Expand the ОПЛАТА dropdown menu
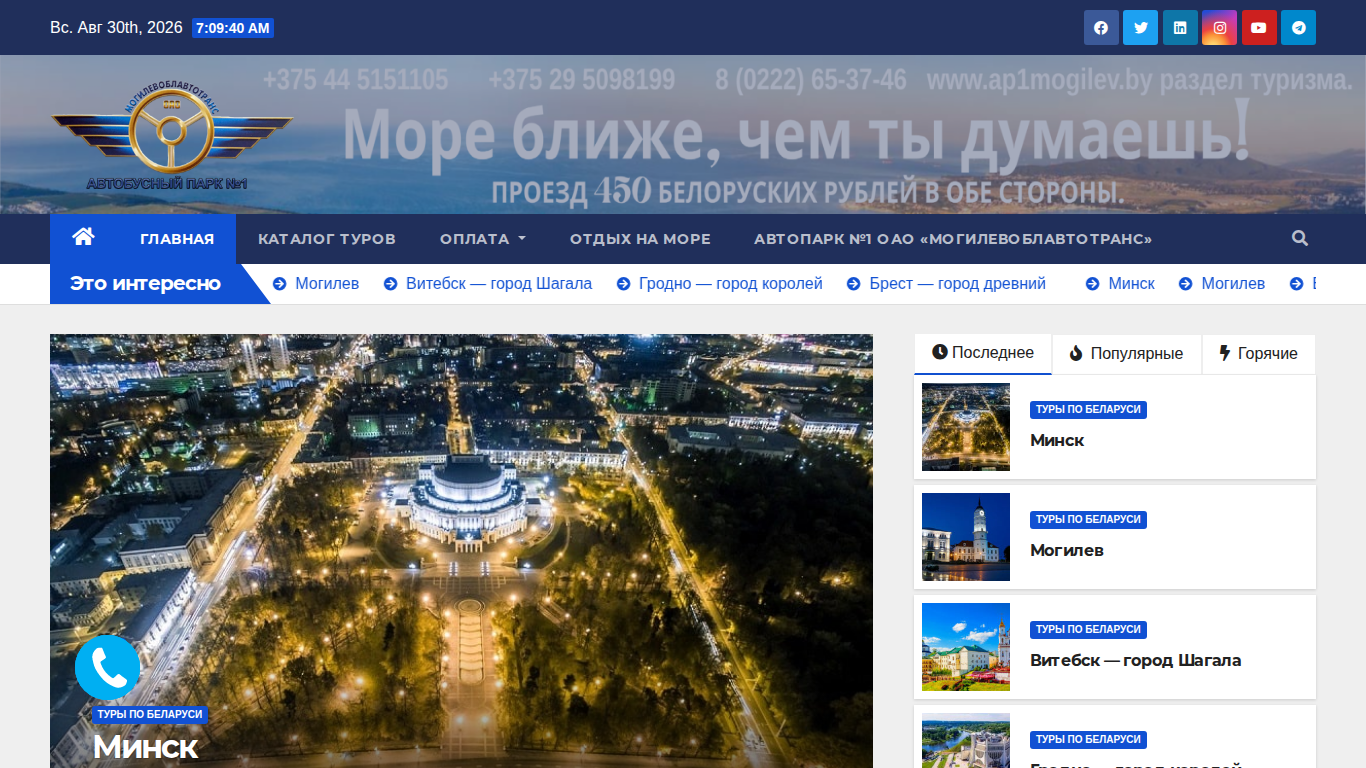Screen dimensions: 1366x768 483,239
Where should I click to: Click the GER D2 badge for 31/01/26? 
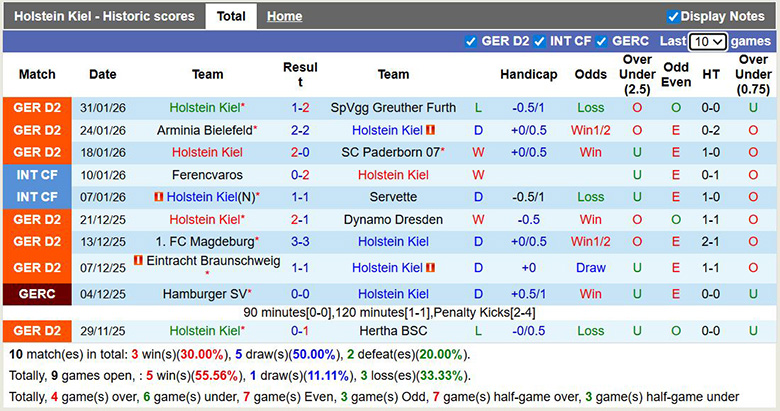(x=37, y=108)
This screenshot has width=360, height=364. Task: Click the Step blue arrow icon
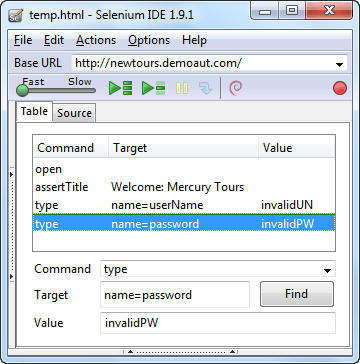tap(205, 88)
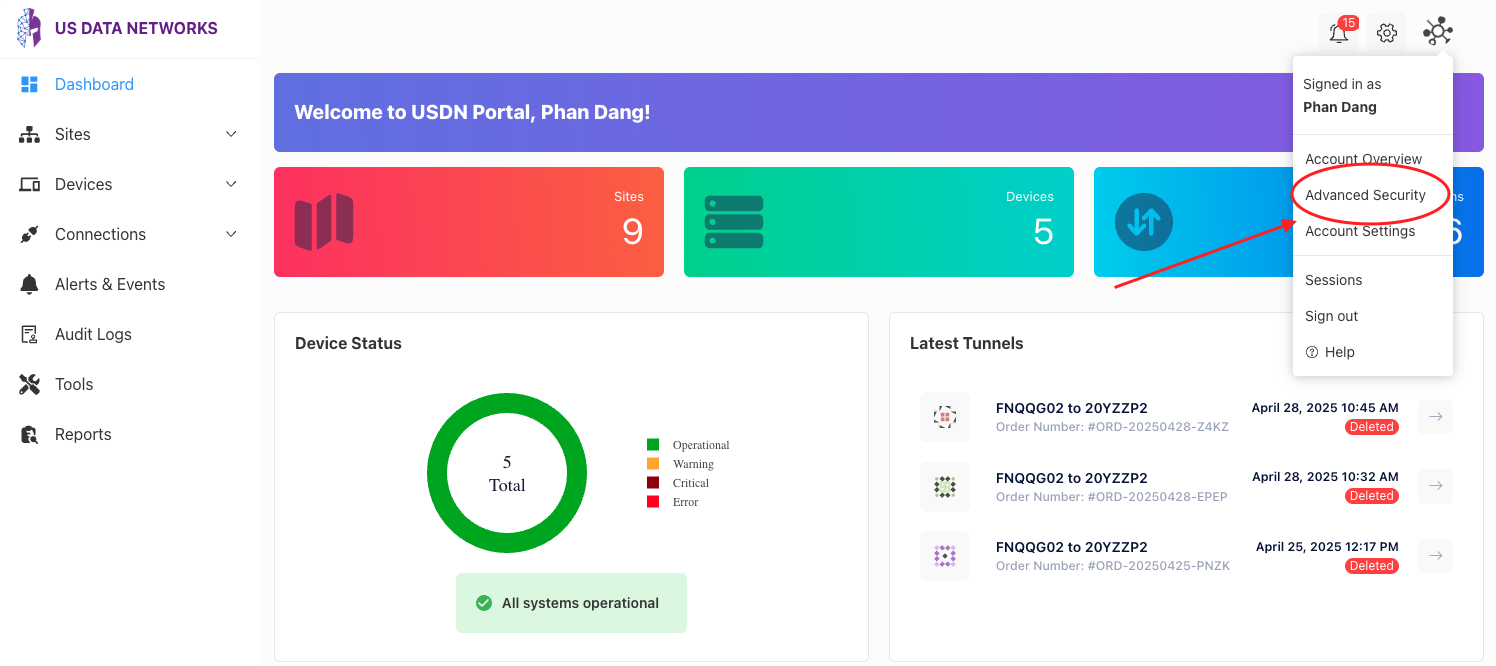Viewport: 1496px width, 666px height.
Task: Open Audit Logs from the sidebar
Action: click(x=93, y=334)
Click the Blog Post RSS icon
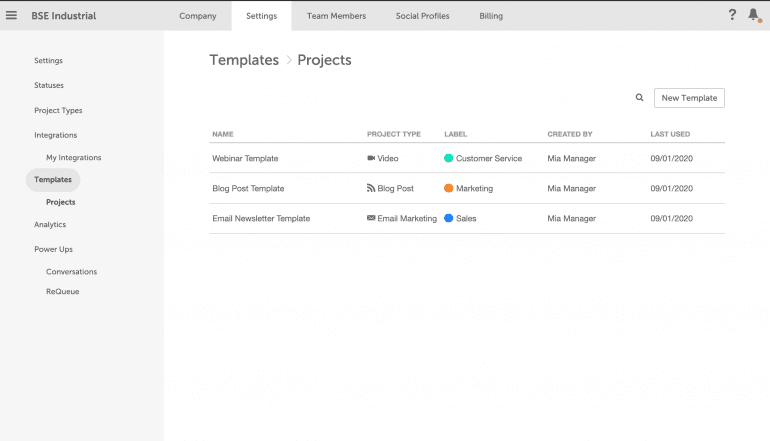770x441 pixels. coord(371,188)
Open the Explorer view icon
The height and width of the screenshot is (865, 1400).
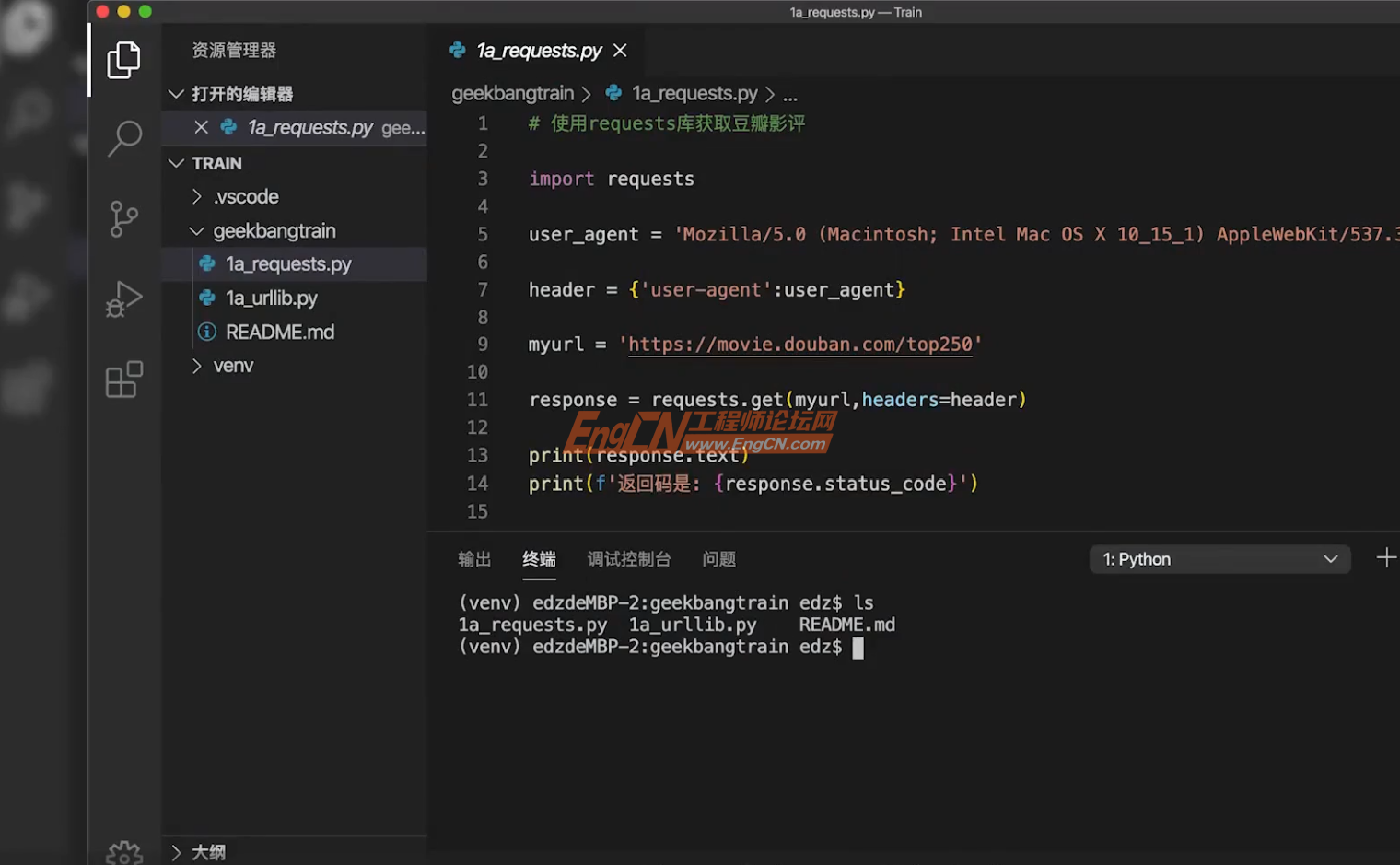(124, 59)
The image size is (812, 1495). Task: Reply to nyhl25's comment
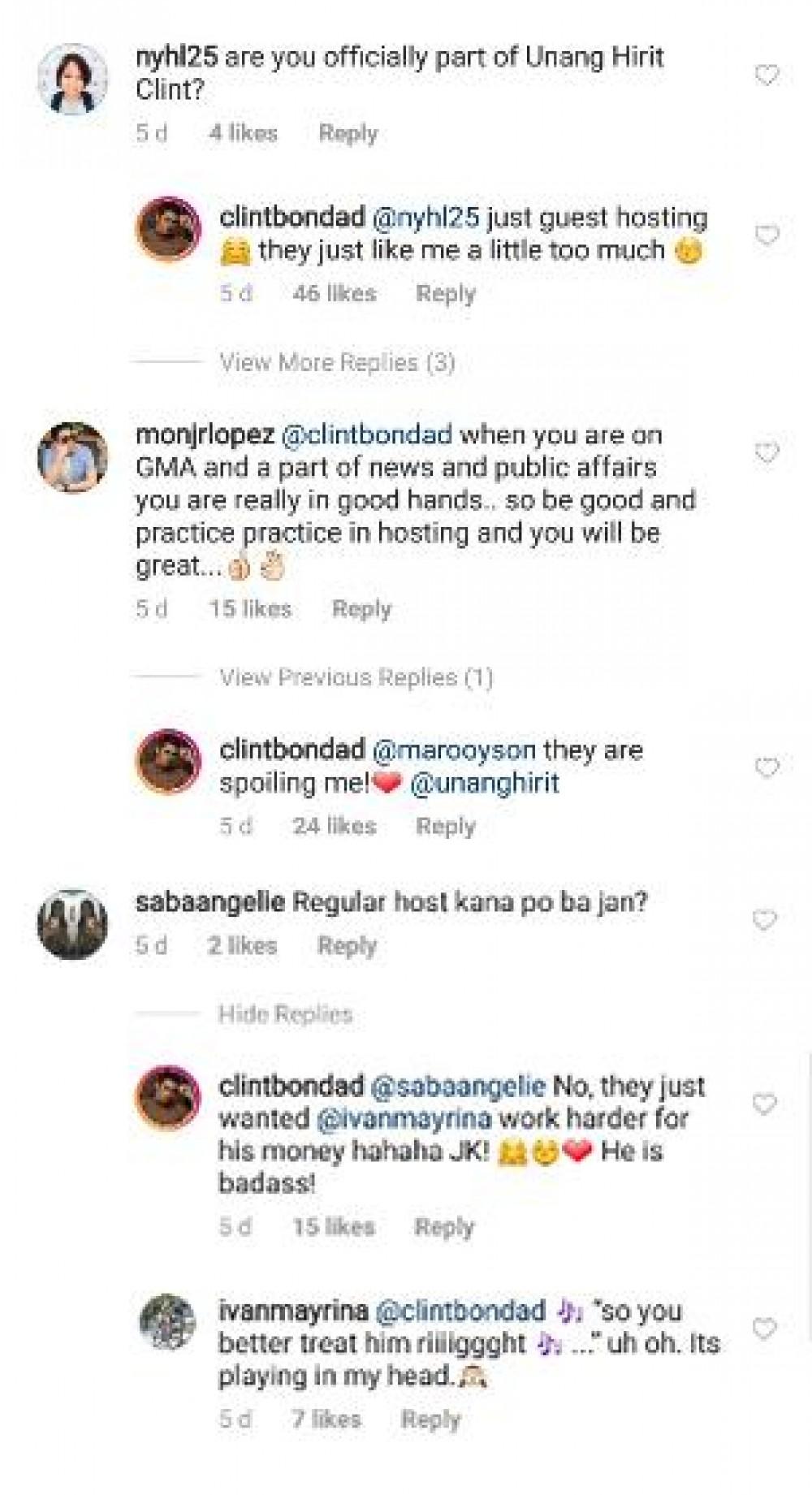[348, 133]
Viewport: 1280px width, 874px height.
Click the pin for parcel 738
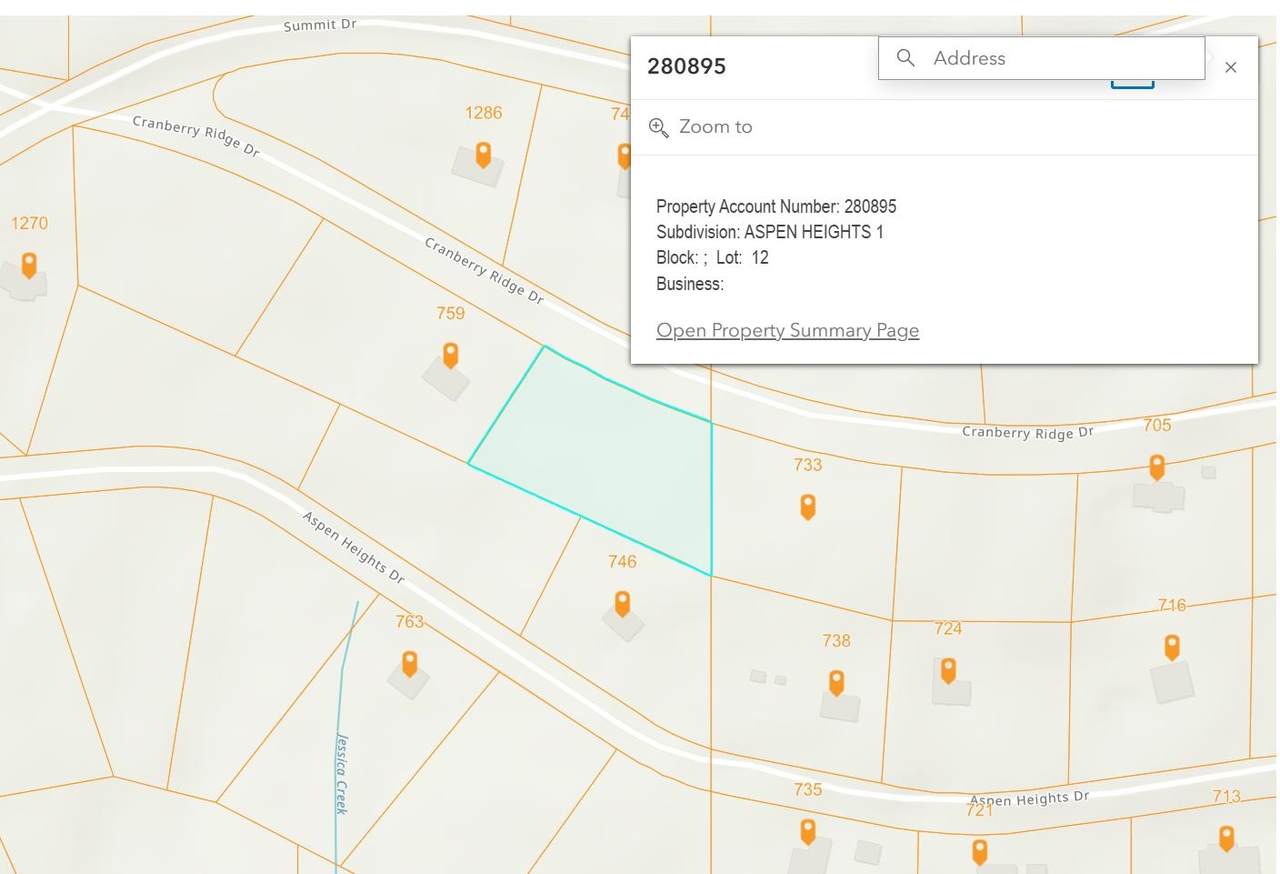coord(836,682)
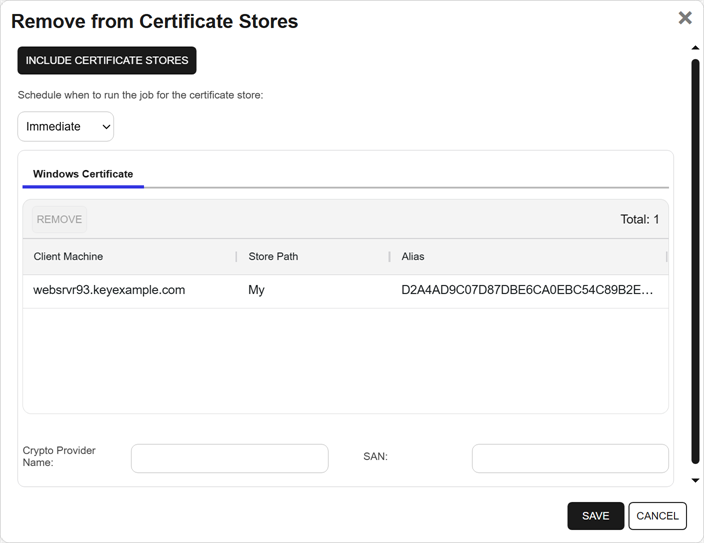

§ **WHAT IS REQUIRED**: Copy exactly the lines from the one containing "The height and" to the end of the records, both included, and leave the pictures out.

§ **ANSWER BOX**:
The height and width of the screenshot is (865, 1400).
(124, 59)
The image size is (812, 1495). Task: Reply to nyhl25's comment
[348, 133]
Viewport: 1280px width, 874px height.
Click the pin for parcel 738
coord(836,682)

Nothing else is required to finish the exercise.